- _WHAT TO PRODUCE_: Please write out each entry that follows, keeping it exactly the same.

_ _ _ _ _ _ _

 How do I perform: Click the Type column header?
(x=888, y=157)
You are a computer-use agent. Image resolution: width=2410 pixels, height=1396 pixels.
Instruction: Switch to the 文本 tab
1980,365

_ _ _ _ _ _ _

- _RESULT FOR THIS EXERCISE_:
 How do I perform: Click the Type column header?
(x=888, y=157)
You are a computer-use agent. Image resolution: width=2410 pixels, height=1396 pixels.
Instruction: Switch to the 文本 tab
1980,365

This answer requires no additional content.